About 40 high-schoolers enrolled in Deanna Vaughan’s advanced placement chemistry courses recently combined their efforts to teach fifth-graders at Eagle Creek and Presidents elementary schools about the physical and chemical changes of elements.
Using a combination of dry ice, boiling water, balloons and other objects, the older students’ presentations culminated in experiments so loud that the city fire department and neighbors were tipped off in advance.
“We came in here to boost their knowledge and give them an idea of what high school chemistry is all about,” said AHS junior Jake Hughes.
Students from the high school held their first chemistry class at Eagle Creek on Friday, May 21. City and school officials, as well as the media and neighbors, were told that there would be a loud noise coming from the school.
That noise was the sound of a burning Popsicle stick igniting with a helium-filled balloon in the play field outside of the school.
On Wednesday, May 26, the high school students treated Presidents Elementary fifth-graders to the same experiment in the school’s covered play area due to rainy weather.
“In here, the boom was a lot louder,” said junior Melissa Webb.
While the explosion was arguably the most memorable experiment conducted by the students, the high-schoolers broke up and gave individual classes of younger students an hour-long rundown on physical and chemical changes of elements beforehand.
In fifth-grade teacher Danielle Osting’s classroom, about 10 AHS students began their education portion of the day with a brief explanation of atoms, elements and their role in chemical and physical changes.
High school juniors Lindsey Bullene and Erica Manzano dropped dry ice into various liquids and children watched as those liquids began to change colors.
“We’re creating an acid — that’s why it turns colors,” Manzano said.

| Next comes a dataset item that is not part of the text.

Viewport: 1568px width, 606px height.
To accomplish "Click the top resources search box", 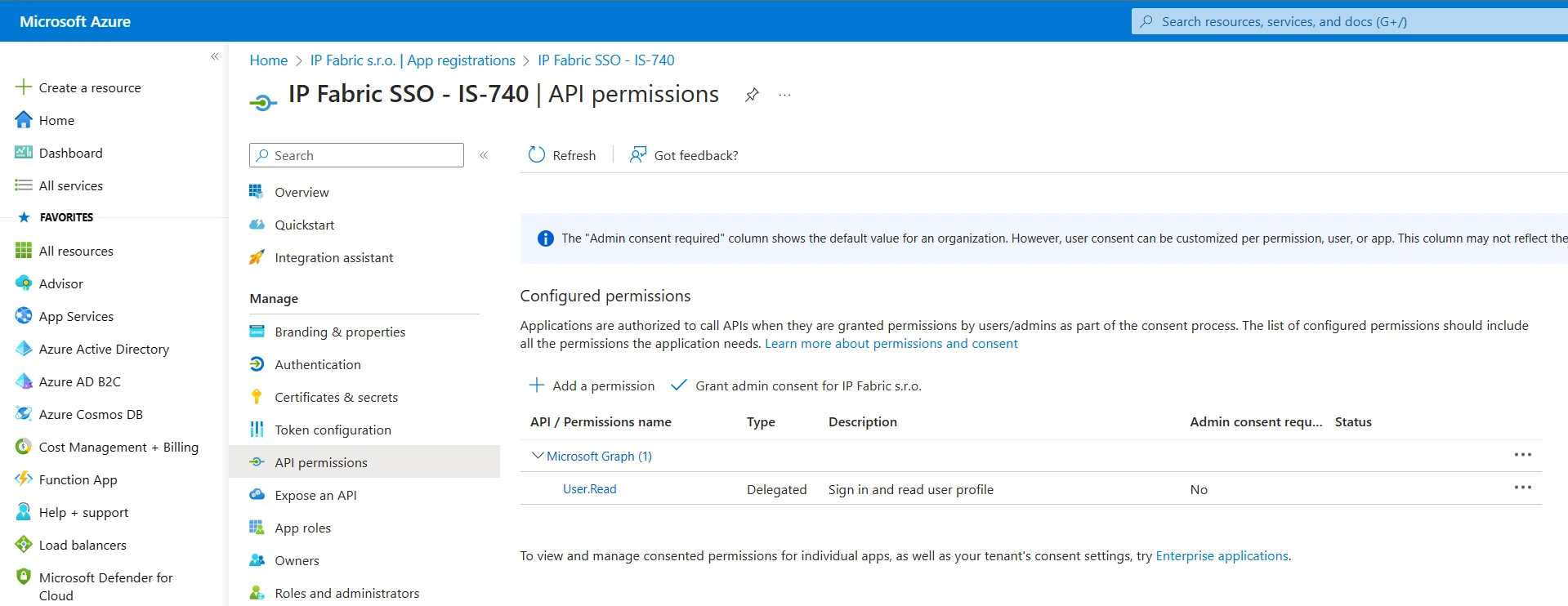I will [1348, 22].

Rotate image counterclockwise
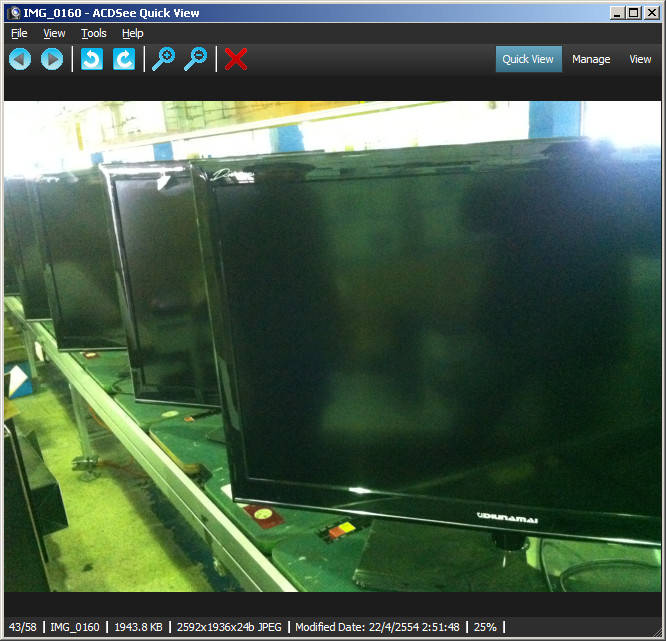tap(92, 59)
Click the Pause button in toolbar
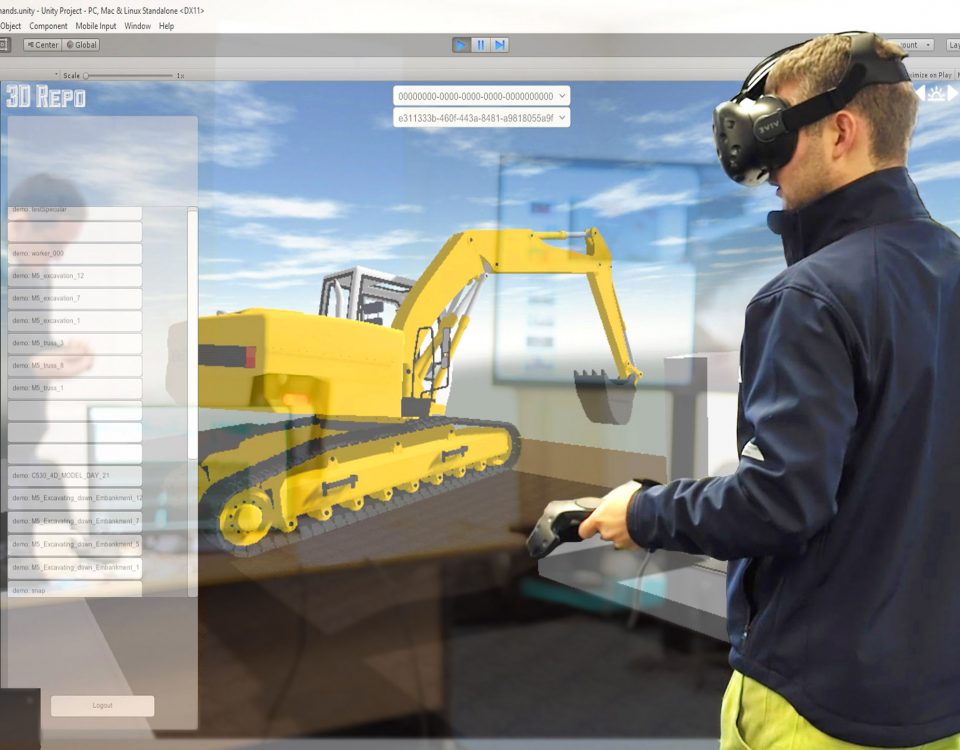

Later, hydrogen peroxide was combined with a solution of soap and dropped into a hollowed-out watermelon to demonstrate decomposition.
“Jack” the watermelon, who had a face carved into him like a jack-o-lantern, filled with a gooey, foam-like substance, much to the delight of Osting’s students.
“It looks like he’s melting,” one student yelled after Jack had been removed from his foamy base.
Vaughan said that individual students decided what experiments they would show during class based on state standards for fifth-grade science students.
The students even used a fifth-grade science book to see how they think, she said.
Vaughan said the idea behind having the AP students teach a class came from the high school’s head of the science program, physics teacher Nathan Davis.
“He thought it would be a really neat idea to do this after (the students) took their AP test,” Vaughan said, referring to an exam high-school students must take at the end of their chemistry curriculum. “This was just an awesome idea.”
After the classroom experiments, Osting said four students who presented in her classroom May 26 had been in her class when they were younger.
“I can’t begin to tell you how proud I am of our students and what they’re doing,” Osting said.